It is so easy to take for granted, the ease of a relationship that has lasted 106 months. That is almost 9 years, a little less than a quarter of my life. Our existences are so ingrained into each other’s lives that we cannot imagine how else we would exist otherwise.
I have never thought I could be with a person for this long. I just tire of people and things too easily, I tire of myself too. I often feel claustrophobic physically, psychologically, and within my own body and existence. To have another person who is my shadow, light and mirror seems too difficult to bear. In an alternate universe where I am alone, there would be no one to remind myself of my own immaturity and incompleteness, and I could remain in a depressive state for as long as I want without affecting another. But because she is there, I was coerced to learn how to love and care, to grow into someone I never thought I could be. I was so incapable of love, of true connection and intimacy. I still wouldn’t call myself a decent human being now, but at the very least there is a width and depth to me that never existed before.

If you knew us separately, it would have been inconceivable that we would be a couple, much less a couple that has lasted this long. Our personalities just seem antagonistic to each other, like we’re born to provoke each other to oblivion. We started celebrating monthly anniversaries precisely because I didn’t believe we would last, so every completed month together felt rare and precious. Even as we purchased a home together, we laid out the scenarios to handle to co-ownership in case we had to split. There is a minimum occupancy of 5 years in Singapore when we purchase a public flat, and that timeline felt extremely daunting and foreign to us.
Maybe this cognitive dissonance has kept us on our toes, not allowing us to fall into an ease and comfort like other long-term couples. It still exists even till now, in our 106th month together. I cannot comprehend how we can bear each other’s personalities in such close proximity.
She says she is glad I have a body — provoked by tv shows where personalities exist on an interface instead, also considering how often I tell her I wish I do not exist. She tells me if she were me she would find it difficult to exist too. This is the most indicative of her love and understanding towards me among everything else she has said. The way she comprehends my existential distress: only possible because of the mind she has.

I tell her I am glad she is born around me, within the same timeline and the same 50 kilometre-wide country. That our paths could cross, that we were not in existing relationships. Till today despite my ambivalent relationship with life itself, I still find it incredibly lucky that we had met, and that magically we still marvel in each other’s company in spite of our apparent incompatibilities.
Just now during breakfast I asked again, if we imagined us to as two separate individuals we knew in different social circles, would we have thought of us to be possible as a couple? Definitely not. We wouldn’t even have made it as platonic friends. I guess this is part of life that in inexplicable and complex: that we can’t neatly predict the outcome of putting two interacting complex entities together. How we continually respond to each other as we’re both growing as individuals as well as together as a couple, how there must be enough provocation so we continue to inspire the other, but not too much that it becomes an unbridgeable rift. People change, times change, sometimes the environment changes and that makes us change. Can a long-term relationship cope with all the changes and still remain thriving rather than coping?

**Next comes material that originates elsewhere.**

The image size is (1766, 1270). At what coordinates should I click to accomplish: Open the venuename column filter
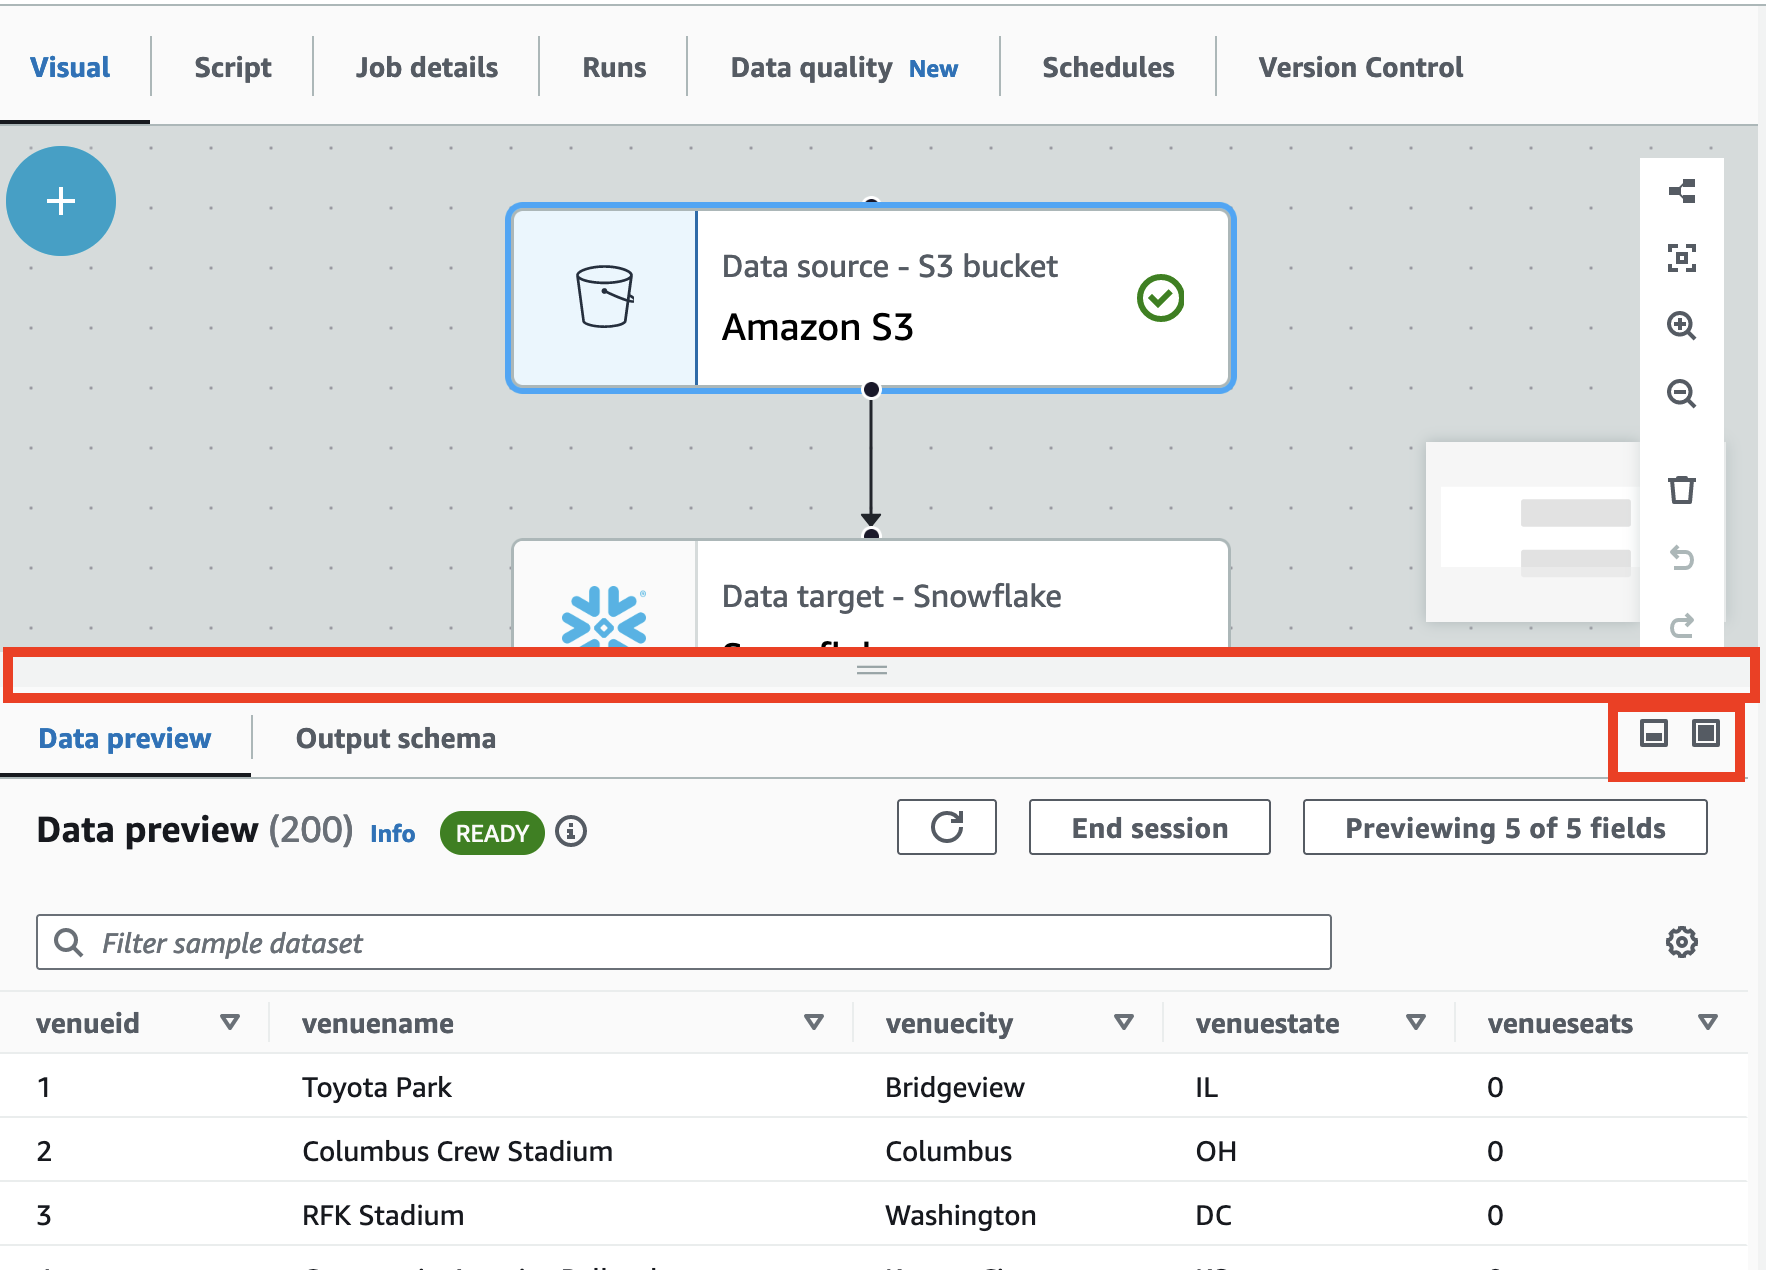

I don’t think that is a given, and I also don’t believe in forcing a relationship to contain changes that it was never meant to contain. In a natural world, relationships form and end spontaneously. I don’t think there is value to make two people endure each other when they can flourish separately just because of some social norms.
Because of our fundamental beliefs about relationships and that we’re both people who value our individual growth, this relationship always had a precarious quality to it no matter how long we’ve been together or how intertwined we seem to be. We are not people who would compromise the integrity of our selves for the sake of the relationship. So there is a careful dance around each other, and we both innately want to push each other to places we’ve never been. There is a chance that one day she may take off, without me.
I think it is precisely this precariousness that makes us cherish our every day together, and it is this cherishing that makes the relationship thrive. Our relationship sustains, because we are both pessimists.